SAN FRANCISCO — Identifying children at high risk for dental caries in a primary health care setting prevents the development of caries in early childhood, while creating more accessible and cost-effective oral health care, according to data presented at the 2016 AAP National Conference and Exhibition.
“Because children have multiple well-child pediatric visits in the early years of life, many lower socioeconomic status and minority children have much greater access to medical care than to dental care,” Margherita R. Fontana, DDS, PhD, of the department of cariology, restorative sciences and endodontics at University of Michigan’s School of Dentistry, told Infectious Diseases in Children.
Margherita R. Fontana
“If primary care providers can engage in oral health screening and anticipatory guidance (brushing with a fluoride toothpaste as soon as the first tooth erupts, dietary recommendations, etc.), apply fluoride varnish, and direct children at high risk of caries to a dental home, there is a large opportunity for the disease to be prevented, and enamel can be remineralized at the initial stages of dental caries, before irreversible damage occurs,” she added.
Fontana and colleagues performed a prospective, multicenter longitudinal study to investigate the association between caries risk and fluoride recommendations within the primary health care setting. They distributed a caries risk questionnaire to the primary caregivers of 1,326 children (49% girls; 13% Hispanic, 41% white, 33% black, 2% other, 10% multi-racial; 58% enrolled in Medicaid; 95% living in urban communities) who visited either Duke University, Indiana University or University of Iowa’s clinical medical research center.

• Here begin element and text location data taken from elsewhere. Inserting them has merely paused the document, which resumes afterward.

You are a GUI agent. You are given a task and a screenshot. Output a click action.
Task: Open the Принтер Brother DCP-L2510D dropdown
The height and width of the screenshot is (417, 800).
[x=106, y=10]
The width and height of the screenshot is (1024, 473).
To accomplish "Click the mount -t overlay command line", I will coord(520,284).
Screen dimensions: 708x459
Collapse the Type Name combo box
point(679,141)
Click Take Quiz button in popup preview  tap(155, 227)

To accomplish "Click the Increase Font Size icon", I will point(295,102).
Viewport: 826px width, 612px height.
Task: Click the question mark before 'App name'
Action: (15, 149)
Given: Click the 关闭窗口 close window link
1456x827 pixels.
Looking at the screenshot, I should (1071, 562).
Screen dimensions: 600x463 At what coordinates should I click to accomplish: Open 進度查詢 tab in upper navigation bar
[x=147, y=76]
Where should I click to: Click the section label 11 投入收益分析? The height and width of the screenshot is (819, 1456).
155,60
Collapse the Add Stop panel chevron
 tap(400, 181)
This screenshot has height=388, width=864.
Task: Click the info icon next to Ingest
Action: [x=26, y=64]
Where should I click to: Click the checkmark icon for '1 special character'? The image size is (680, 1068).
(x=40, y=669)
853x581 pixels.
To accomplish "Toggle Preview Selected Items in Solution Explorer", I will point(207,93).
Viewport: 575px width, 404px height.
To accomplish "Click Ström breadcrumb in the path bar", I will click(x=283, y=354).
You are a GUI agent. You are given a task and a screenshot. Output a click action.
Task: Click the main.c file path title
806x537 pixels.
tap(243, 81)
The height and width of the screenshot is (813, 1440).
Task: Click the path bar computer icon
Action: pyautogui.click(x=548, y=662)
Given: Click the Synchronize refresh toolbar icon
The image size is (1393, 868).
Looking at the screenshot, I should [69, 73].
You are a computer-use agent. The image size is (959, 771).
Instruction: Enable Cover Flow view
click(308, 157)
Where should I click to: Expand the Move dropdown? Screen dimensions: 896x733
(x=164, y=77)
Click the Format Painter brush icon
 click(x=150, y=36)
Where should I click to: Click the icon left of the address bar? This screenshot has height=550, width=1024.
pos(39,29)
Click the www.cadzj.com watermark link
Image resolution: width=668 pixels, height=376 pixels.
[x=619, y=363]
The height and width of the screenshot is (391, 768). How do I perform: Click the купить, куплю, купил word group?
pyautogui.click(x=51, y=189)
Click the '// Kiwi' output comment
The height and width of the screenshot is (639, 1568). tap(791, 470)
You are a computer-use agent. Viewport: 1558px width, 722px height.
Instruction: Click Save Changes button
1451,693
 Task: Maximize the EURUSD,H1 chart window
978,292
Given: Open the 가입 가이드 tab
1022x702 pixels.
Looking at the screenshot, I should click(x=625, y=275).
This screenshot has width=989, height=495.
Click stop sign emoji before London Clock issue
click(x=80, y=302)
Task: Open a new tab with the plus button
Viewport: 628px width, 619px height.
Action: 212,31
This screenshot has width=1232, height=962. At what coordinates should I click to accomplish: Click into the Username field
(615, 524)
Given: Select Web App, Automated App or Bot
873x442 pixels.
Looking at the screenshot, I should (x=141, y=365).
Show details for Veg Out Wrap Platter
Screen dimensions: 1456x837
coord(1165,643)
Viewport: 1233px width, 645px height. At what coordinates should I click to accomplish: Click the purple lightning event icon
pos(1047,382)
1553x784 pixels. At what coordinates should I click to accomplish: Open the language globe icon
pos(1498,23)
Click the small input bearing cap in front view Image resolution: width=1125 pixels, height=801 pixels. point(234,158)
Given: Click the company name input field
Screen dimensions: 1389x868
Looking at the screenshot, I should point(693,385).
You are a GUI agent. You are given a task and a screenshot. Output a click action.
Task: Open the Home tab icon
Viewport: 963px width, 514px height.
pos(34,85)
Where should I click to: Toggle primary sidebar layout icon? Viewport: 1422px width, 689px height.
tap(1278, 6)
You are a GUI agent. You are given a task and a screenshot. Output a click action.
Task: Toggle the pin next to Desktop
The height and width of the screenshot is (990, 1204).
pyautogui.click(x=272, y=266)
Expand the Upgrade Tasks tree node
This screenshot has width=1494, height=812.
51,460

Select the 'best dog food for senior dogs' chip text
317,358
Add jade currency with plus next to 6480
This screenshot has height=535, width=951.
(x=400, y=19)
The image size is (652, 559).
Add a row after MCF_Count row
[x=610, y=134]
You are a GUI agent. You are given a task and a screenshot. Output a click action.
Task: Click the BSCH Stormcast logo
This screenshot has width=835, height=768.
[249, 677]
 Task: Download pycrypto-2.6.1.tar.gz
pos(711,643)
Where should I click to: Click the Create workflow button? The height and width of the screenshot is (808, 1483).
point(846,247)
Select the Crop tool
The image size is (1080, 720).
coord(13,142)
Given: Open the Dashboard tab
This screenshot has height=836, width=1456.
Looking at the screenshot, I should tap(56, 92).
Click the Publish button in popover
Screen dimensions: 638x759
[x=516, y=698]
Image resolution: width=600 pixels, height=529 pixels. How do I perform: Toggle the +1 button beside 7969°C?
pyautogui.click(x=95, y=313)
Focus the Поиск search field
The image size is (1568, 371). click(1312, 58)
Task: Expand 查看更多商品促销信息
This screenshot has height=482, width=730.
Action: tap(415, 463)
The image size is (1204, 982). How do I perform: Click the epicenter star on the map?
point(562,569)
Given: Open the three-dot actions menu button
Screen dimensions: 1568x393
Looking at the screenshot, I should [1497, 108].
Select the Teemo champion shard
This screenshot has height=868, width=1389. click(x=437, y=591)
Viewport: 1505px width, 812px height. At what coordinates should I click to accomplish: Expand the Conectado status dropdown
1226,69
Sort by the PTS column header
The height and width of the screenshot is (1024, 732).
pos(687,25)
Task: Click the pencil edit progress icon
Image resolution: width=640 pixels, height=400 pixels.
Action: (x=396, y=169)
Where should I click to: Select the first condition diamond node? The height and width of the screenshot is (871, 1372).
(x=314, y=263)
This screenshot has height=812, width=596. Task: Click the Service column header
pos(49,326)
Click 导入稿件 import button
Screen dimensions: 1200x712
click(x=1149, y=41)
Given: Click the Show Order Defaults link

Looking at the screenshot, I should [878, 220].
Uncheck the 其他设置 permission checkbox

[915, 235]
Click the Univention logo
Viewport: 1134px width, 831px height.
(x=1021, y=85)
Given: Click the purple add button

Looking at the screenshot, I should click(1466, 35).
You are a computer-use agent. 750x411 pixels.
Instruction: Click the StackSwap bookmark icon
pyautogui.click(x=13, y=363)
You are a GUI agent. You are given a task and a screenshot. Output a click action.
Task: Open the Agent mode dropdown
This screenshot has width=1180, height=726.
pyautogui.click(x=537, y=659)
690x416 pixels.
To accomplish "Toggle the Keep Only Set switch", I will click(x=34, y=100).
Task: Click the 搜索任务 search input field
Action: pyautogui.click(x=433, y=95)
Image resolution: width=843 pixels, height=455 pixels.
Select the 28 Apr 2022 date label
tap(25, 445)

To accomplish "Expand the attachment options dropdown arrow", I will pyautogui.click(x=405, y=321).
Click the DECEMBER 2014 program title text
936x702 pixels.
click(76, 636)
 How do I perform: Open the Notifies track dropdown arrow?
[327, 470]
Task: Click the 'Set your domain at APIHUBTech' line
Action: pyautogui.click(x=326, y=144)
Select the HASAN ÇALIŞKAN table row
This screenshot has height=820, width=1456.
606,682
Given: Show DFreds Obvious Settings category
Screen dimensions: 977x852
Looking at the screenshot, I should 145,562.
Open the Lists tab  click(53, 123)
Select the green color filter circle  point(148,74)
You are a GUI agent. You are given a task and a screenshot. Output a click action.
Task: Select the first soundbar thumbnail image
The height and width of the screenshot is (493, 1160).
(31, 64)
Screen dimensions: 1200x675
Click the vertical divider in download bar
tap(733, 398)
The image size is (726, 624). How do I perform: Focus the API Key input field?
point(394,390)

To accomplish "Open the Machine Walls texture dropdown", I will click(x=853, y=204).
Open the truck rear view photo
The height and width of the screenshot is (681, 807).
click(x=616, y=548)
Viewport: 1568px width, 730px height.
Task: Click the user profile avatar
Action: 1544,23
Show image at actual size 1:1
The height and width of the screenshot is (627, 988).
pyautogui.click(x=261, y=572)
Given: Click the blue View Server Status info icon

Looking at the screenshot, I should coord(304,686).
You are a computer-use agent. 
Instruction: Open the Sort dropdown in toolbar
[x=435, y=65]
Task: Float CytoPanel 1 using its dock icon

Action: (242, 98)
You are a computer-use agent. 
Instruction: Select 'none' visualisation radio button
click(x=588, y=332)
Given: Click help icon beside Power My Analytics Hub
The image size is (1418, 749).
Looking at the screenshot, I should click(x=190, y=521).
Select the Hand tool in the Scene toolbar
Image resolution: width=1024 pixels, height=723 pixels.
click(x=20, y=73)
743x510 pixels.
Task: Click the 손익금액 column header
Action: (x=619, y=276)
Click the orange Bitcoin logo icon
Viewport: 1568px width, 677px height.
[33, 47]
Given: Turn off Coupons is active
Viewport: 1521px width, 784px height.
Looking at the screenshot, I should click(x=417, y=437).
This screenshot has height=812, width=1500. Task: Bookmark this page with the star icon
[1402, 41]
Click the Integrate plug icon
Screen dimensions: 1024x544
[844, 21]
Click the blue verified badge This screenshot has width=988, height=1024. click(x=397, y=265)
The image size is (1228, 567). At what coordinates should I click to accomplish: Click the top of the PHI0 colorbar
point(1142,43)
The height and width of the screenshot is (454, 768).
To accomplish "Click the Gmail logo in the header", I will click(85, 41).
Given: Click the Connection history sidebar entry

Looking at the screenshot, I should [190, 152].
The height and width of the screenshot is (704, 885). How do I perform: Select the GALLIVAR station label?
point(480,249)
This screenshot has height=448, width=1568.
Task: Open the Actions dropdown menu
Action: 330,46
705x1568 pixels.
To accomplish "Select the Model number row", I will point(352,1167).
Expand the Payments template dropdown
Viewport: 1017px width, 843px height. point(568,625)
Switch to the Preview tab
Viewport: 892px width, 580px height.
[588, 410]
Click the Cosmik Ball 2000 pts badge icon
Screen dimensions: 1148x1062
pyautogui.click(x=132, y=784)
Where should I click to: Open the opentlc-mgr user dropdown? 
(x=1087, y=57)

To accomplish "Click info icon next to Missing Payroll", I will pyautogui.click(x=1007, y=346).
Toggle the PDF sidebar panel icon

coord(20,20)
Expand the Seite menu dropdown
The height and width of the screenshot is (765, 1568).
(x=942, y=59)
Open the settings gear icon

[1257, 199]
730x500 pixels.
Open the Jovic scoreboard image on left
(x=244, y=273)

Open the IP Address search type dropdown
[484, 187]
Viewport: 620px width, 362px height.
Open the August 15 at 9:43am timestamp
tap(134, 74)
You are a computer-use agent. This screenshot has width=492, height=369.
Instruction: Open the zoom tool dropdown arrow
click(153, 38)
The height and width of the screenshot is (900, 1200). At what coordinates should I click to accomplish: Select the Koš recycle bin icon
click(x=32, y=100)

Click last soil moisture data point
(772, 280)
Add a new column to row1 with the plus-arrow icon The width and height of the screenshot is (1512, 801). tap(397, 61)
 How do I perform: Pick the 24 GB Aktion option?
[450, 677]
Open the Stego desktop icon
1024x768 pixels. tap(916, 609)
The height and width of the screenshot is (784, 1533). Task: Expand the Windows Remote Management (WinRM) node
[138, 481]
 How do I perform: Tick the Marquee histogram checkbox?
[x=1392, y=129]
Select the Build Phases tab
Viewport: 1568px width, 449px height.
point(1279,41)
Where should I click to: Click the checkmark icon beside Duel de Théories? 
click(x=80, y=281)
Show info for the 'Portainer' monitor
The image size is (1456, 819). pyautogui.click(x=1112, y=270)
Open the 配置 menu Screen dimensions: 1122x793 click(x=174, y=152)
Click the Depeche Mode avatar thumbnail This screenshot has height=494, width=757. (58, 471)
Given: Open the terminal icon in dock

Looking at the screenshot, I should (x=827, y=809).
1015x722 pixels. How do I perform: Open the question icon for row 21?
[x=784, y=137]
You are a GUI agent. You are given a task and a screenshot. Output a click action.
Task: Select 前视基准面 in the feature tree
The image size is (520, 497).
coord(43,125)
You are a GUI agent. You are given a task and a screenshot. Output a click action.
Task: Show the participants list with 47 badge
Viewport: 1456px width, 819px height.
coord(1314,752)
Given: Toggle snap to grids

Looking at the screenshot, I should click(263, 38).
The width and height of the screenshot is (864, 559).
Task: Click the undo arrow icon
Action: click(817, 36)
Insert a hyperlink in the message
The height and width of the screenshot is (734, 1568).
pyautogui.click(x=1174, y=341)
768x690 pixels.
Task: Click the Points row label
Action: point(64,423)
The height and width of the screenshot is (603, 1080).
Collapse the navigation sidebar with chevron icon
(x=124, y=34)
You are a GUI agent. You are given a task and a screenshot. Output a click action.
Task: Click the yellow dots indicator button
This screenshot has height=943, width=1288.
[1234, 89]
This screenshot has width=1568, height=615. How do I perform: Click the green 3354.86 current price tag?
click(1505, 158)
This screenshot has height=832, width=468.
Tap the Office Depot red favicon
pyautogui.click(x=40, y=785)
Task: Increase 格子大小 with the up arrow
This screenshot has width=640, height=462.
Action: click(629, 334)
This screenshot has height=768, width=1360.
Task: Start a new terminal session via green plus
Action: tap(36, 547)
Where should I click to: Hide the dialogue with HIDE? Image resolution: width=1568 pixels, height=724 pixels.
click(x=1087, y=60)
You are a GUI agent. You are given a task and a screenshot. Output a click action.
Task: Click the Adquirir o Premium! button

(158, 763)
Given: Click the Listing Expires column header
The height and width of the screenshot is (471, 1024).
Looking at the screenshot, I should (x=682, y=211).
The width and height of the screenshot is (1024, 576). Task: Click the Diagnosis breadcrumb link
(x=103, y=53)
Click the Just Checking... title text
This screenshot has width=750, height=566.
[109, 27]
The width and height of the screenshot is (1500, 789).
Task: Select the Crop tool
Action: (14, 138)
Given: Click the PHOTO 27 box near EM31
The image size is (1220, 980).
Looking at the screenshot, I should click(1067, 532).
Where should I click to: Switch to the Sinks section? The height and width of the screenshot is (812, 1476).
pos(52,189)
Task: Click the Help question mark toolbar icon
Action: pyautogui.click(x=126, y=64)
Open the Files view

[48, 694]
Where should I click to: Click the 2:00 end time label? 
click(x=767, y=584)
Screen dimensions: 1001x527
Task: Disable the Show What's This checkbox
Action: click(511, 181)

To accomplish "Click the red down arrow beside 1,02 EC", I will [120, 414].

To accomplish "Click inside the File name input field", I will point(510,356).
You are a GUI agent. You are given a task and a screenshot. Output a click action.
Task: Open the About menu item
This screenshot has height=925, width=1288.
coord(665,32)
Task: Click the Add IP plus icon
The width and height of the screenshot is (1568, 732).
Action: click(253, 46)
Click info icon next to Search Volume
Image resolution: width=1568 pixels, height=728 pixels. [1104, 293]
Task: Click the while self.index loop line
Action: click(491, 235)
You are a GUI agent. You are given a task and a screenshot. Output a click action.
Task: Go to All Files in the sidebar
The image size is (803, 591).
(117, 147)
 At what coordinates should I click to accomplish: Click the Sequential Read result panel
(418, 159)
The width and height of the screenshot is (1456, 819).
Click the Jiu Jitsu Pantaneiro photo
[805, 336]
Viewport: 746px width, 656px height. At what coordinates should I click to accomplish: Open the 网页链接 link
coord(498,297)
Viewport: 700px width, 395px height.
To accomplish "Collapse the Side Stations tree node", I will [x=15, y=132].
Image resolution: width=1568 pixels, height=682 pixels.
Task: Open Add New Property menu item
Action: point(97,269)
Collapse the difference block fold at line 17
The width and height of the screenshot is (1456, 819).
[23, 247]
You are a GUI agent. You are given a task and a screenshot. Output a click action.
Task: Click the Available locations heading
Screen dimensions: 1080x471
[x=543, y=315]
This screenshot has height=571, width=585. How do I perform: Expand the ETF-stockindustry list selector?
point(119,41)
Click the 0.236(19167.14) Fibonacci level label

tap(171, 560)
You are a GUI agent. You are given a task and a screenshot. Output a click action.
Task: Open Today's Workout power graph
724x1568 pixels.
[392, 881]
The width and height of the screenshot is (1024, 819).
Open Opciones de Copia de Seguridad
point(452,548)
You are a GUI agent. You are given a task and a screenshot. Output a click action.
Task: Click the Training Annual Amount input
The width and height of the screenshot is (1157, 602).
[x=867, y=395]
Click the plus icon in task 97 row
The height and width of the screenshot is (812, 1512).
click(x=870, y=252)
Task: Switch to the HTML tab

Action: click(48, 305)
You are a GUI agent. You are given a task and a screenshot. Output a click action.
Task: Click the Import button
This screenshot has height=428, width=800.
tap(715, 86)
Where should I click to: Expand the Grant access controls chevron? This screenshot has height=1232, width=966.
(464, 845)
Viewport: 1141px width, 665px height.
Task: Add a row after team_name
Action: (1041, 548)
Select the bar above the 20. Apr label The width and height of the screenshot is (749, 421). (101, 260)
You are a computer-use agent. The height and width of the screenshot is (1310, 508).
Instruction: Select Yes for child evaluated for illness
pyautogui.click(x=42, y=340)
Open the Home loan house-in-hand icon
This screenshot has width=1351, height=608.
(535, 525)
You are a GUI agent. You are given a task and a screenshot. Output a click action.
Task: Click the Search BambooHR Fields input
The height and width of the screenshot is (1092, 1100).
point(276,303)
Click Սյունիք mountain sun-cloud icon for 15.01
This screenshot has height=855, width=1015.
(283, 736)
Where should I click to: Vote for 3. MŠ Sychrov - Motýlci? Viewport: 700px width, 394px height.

Children were examined for caries at baseline at age 12 ± 3 months, and again after 18 months at age 30 ± 3 months. Of the 1,326 recruited children, 1,059 completed the 18-month examination. The researchers used a generalized estimating equations logistic regression model to assess questionnaire responses.
The examinations indicated that at age 30 months, 7% of children developed cavitated caries lesions that were significantly more likely to occur in children who were prescribed drops or tablets of fluoride from their physician or dentist at age 12 months (OR = 8.5) and children who received topical fluoride such as fluoride varnish from a primary care provider (OR = 2.47). Among those who received fluoride, 69% have never visited a dentist. Children enrolled in Medicaid were more likely to receive a fluoride recommendation compared with those not enrolled (Duke: 43% vs. 3%; Indiana: 2% vs. 1%; Iowa: 22% vs. 5%). However, less than half of the children enrolled in Medicaid received a fluoride recommendation overall.
Consumption of sugary drinks by children was significantly associated with topical fluoride and fluoride recommendation. Additionally, parents were more likely to receive fluoride if they consumed sugary snacks or checked their child’s teeth more often.
Fontana told Infectious Diseases in Children that the results she presented at AAP “involves a preliminary analysis of partial study data, yet it showed that increased fluoride receipt/prescription from a health care provider at child’s age 12 months was associated with the child’s Medicaid status and some known cariogenic (ie, leading to cavities) dietary behaviors.
“Since the majority of the children in this study had never been to the dentist, the data suggests risk factors could be alerting medical providers and/or parents to consider the child at higher caries risk and affect fluoride recommendation,” she added. “This is a positive finding as it suggests that if we can validate caries risk indicators, medical health care providers might be willing and able to easily incorporate them into their decision-making for use/recommendation of preventive fluoride strategies (as it may appear they are already doing this ‘informally’).
“Our data also showed some differences between states participating in our study regarding fluoride receipt/prescription from a health care provider, and this could be related to state-specific reimbursement policies.” – by Alaina Tedesco
Fontana MR, et al. Abstract # 319064. Presented at: AAP National Conference and Exhibition; Oct. 22-25, 2016; San Francisco, California.
Disclosure: Fontana reports funding by the National Institutes of Health.